◆ **Set exercise**
Put the entries below into a numbered list with one line per item, and omit any blank lines.
━━━━━━━━━━
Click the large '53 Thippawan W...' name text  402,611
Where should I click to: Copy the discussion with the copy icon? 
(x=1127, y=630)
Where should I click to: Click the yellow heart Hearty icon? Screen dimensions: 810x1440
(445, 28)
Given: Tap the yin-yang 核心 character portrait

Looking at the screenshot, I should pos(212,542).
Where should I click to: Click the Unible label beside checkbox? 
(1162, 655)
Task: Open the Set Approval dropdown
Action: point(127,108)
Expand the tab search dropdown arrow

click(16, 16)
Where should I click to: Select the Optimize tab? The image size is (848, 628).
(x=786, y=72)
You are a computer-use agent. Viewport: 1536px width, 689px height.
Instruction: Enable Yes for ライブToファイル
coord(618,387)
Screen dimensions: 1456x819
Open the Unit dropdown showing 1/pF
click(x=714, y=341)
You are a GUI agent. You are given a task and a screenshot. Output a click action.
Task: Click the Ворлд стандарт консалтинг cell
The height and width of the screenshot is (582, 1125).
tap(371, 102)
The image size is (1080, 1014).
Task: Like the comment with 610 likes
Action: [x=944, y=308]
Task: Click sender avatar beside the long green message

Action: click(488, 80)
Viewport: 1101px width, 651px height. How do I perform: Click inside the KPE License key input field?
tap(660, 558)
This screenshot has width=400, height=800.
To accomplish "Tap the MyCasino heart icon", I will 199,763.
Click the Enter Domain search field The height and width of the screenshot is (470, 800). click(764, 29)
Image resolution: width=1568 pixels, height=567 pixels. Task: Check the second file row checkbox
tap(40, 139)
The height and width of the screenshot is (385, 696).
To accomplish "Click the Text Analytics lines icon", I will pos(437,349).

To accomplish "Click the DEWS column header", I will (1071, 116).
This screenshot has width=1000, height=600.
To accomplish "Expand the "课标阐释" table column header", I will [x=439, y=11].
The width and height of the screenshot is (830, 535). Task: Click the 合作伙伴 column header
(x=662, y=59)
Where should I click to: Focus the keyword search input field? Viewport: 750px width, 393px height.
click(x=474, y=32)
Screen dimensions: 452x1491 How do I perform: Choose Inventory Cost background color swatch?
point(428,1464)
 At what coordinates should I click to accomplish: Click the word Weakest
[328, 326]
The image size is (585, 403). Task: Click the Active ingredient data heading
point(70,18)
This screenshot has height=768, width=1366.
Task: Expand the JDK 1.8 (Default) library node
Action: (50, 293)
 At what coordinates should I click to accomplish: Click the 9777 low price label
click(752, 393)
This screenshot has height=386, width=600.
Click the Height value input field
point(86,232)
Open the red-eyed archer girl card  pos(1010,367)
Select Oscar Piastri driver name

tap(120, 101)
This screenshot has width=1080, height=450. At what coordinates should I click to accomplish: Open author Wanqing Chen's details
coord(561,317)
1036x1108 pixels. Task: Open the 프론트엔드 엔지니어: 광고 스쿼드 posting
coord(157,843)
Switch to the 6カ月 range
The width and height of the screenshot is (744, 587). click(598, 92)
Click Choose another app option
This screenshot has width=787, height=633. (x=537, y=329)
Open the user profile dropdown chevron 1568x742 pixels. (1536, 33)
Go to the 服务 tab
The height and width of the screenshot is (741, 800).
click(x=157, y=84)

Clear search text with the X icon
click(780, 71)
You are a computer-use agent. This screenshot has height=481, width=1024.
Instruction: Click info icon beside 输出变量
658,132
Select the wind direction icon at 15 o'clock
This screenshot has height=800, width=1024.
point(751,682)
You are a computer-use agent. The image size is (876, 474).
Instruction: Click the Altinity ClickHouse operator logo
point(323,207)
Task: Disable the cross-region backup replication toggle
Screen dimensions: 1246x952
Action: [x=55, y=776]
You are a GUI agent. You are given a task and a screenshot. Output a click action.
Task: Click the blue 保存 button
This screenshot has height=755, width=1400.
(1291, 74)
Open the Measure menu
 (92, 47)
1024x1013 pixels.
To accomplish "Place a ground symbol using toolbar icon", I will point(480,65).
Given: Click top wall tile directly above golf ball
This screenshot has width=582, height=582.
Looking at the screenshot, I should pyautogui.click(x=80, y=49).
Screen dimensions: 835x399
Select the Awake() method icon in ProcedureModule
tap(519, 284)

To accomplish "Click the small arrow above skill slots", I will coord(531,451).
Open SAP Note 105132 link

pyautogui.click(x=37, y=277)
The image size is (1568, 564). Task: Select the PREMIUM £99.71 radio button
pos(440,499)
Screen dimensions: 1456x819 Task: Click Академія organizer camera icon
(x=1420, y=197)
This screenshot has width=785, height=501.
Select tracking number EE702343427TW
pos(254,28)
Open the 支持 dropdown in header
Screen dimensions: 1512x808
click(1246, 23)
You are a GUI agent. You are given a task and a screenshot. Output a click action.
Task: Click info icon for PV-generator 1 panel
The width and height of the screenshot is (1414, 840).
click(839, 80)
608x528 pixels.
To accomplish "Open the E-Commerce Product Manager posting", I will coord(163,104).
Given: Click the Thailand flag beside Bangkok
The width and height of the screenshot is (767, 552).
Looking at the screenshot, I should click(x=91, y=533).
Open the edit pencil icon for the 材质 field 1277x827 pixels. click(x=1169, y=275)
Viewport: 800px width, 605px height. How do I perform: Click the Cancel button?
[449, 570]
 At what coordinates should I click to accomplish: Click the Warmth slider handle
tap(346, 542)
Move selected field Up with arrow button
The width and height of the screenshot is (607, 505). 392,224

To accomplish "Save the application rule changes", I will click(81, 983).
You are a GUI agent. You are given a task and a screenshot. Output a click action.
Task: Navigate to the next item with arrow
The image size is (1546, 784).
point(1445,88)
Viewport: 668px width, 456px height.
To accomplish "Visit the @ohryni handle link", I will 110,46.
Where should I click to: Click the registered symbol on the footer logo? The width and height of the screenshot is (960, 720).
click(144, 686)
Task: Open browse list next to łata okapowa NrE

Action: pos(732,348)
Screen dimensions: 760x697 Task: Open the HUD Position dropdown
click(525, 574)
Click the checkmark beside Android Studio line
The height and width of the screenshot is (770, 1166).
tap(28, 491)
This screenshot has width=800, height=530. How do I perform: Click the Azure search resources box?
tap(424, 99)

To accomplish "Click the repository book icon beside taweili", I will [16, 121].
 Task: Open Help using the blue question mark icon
━━━━━━━━━━
◆ **Written reply**
1. Click the large '53 Thippawan W...' name text  402,611
2. Where should I click to: Copy the discussion with the copy icon? 
3. (x=1127, y=630)
4. Where should I click to: Click the yellow heart Hearty icon? Screen dimensions: 810x1440
5. (445, 28)
6. Given: Tap the yin-yang 核心 character portrait
7. Looking at the screenshot, I should pos(212,542).
8. Where should I click to: Click the Unible label beside checkbox? 
9. (1162, 655)
10. Task: Open the Set Approval dropdown
11. Action: point(127,108)
12. Expand the tab search dropdown arrow
13. click(16, 16)
14. Where should I click to: Select the Optimize tab? The image size is (848, 628).
15. (x=786, y=72)
16. You are a computer-use agent. Viewport: 1536px width, 689px height.
17. Instruction: Enable Yes for ライブToファイル
18. coord(618,387)
19. Screen dimensions: 1456x819
20. Open the Unit dropdown showing 1/pF
21. click(x=714, y=341)
22. You are a GUI agent. You are given a task and a screenshot. Output a click action.
23. Task: Click the Ворлд стандарт консалтинг cell
24. The height and width of the screenshot is (582, 1125).
25. tap(371, 102)
26. The image size is (1080, 1014).
27. Task: Like the comment with 610 likes
28. Action: [x=944, y=308]
29. Task: Click sender avatar beside the long green message
30. Action: click(488, 80)
31. Viewport: 1101px width, 651px height. How do I perform: Click inside the KPE License key input field?
32. tap(660, 558)
33. This screenshot has width=400, height=800.
34. To accomplish "Tap the MyCasino heart icon", I will 199,763.
35. Click the Enter Domain search field The height and width of the screenshot is (470, 800). click(764, 29)
36. Image resolution: width=1568 pixels, height=567 pixels. Task: Check the second file row checkbox
37. tap(40, 139)
38. The height and width of the screenshot is (385, 696).
39. To accomplish "Click the Text Analytics lines icon", I will pos(437,349).
40. To accomplish "Click the DEWS column header", I will (1071, 116).
41. This screenshot has width=1000, height=600.
42. To accomplish "Expand the "课标阐释" table column header", I will [x=439, y=11].
43. The width and height of the screenshot is (830, 535). Task: Click the 合作伙伴 column header
44. (x=662, y=59)
45. Where should I click to: Focus the keyword search input field? Viewport: 750px width, 393px height.
46. click(x=474, y=32)
47. Screen dimensions: 452x1491 How do I perform: Choose Inventory Cost background color swatch?
48. point(428,1464)
49.  At what coordinates should I click to accomplish: Click the word Weakest
50. [328, 326]
51. The image size is (585, 403). Task: Click the Active ingredient data heading
52. point(70,18)
53. This screenshot has height=768, width=1366.
54. Task: Expand the JDK 1.8 (Default) library node
55. Action: (50, 293)
56.  At what coordinates should I click to accomplish: Click the 9777 low price label
57. click(752, 393)
58. This screenshot has height=386, width=600.
59. Click the Height value input field
60. point(86,232)
61. Open the red-eyed archer girl card  pos(1010,367)
62. Select Oscar Piastri driver name
63. tap(120, 101)
64. This screenshot has width=1080, height=450. At what coordinates should I click to accomplish: Open author Wanqing Chen's details
65. coord(561,317)
66. 1036x1108 pixels. Task: Open the 프론트엔드 엔지니어: 광고 스쿼드 posting
67. coord(157,843)
68. Switch to the 6カ月 range
69. The width and height of the screenshot is (744, 587). click(598, 92)
70. Click Choose another app option
71. This screenshot has width=787, height=633. (x=537, y=329)
72. Open the user profile dropdown chevron 1568x742 pixels. (1536, 33)
73. Go to the 服务 tab
74. The height and width of the screenshot is (741, 800).
75. click(x=157, y=84)
76. Clear search text with the X icon
77. click(780, 71)
78. You are a computer-use agent. This screenshot has height=481, width=1024.
79. Instruction: Click info icon beside 输出变量
80. 658,132
81. Select the wind direction icon at 15 o'clock
82. This screenshot has height=800, width=1024.
83. point(751,682)
84. You are a computer-use agent. The image size is (876, 474).
85. Instruction: Click the Altinity ClickHouse operator logo
86. point(323,207)
87. Task: Disable the cross-region backup replication toggle
88. Screen dimensions: 1246x952
89. Action: [x=55, y=776]
90. You are a GUI agent. You are given a task and a screenshot. Output a click action.
91. Task: Click the blue 保存 button
92. This screenshot has height=755, width=1400.
93. (1291, 74)
94. Open the Measure menu
95.  (92, 47)
96. 1024x1013 pixels.
97. To accomplish "Place a ground symbol using toolbar icon", I will point(480,65).
98. Given: Click top wall tile directly above golf ball
99. This screenshot has width=582, height=582.
100. Looking at the screenshot, I should pyautogui.click(x=80, y=49).
101. Screen dimensions: 835x399
102. Select the Awake() method icon in ProcedureModule
103. tap(519, 284)
104. To accomplish "Click the small arrow above skill slots", I will coord(531,451).
105. Open SAP Note 105132 link
106. pyautogui.click(x=37, y=277)
107. The image size is (1568, 564). Task: Select the PREMIUM £99.71 radio button
108. pos(440,499)
109. Screen dimensions: 1456x819 Task: Click Академія organizer camera icon
110. (x=1420, y=197)
111. This screenshot has width=785, height=501.
112. Select tracking number EE702343427TW
113. pos(254,28)
114. Open the 支持 dropdown in header
115. Screen dimensions: 1512x808
116. click(1246, 23)
117. You are a GUI agent. You are given a task and a screenshot. Output a click action.
118. Task: Click info icon for PV-generator 1 panel
119. The width and height of the screenshot is (1414, 840).
120. click(839, 80)
121. 608x528 pixels.
122. To accomplish "Open the E-Commerce Product Manager posting", I will coord(163,104).
123. Given: Click the Thailand flag beside Bangkok
124. The width and height of the screenshot is (767, 552).
125. Looking at the screenshot, I should click(x=91, y=533).
126. Open the edit pencil icon for the 材质 field 1277x827 pixels. click(x=1169, y=275)
127. Viewport: 800px width, 605px height. How do I perform: Click the Cancel button?
128. [449, 570]
129.  At what coordinates should I click to accomplish: Click the Warmth slider handle
130. tap(346, 542)
131. Move selected field Up with arrow button
132. The width and height of the screenshot is (607, 505). 392,224
133. To accomplish "Save the application rule changes", I will click(81, 983).
134. You are a GUI agent. You are given a task and a screenshot. Output a click action.
135. Task: Navigate to the next item with arrow
136. The image size is (1546, 784).
137. point(1445,88)
138. Viewport: 668px width, 456px height.
139. To accomplish "Visit the @ohryni handle link", I will 110,46.
140. Where should I click to: Click the registered symbol on the footer logo? The width and height of the screenshot is (960, 720).
141. click(144, 686)
142. Task: Open browse list next to łata okapowa NrE
143. Action: pos(732,348)
144. Screen dimensions: 760x697 Task: Open the HUD Position dropdown
145. click(525, 574)
146. Click the checkmark beside Android Studio line
147. The height and width of the screenshot is (770, 1166).
148. tap(28, 491)
149. This screenshot has width=800, height=530. How do I perform: Click the Azure search resources box?
150. tap(424, 99)
151. To accomplish "Click the repository book icon beside taweili", I will [16, 121].
152.  Task: Open Help using the blue question mark icon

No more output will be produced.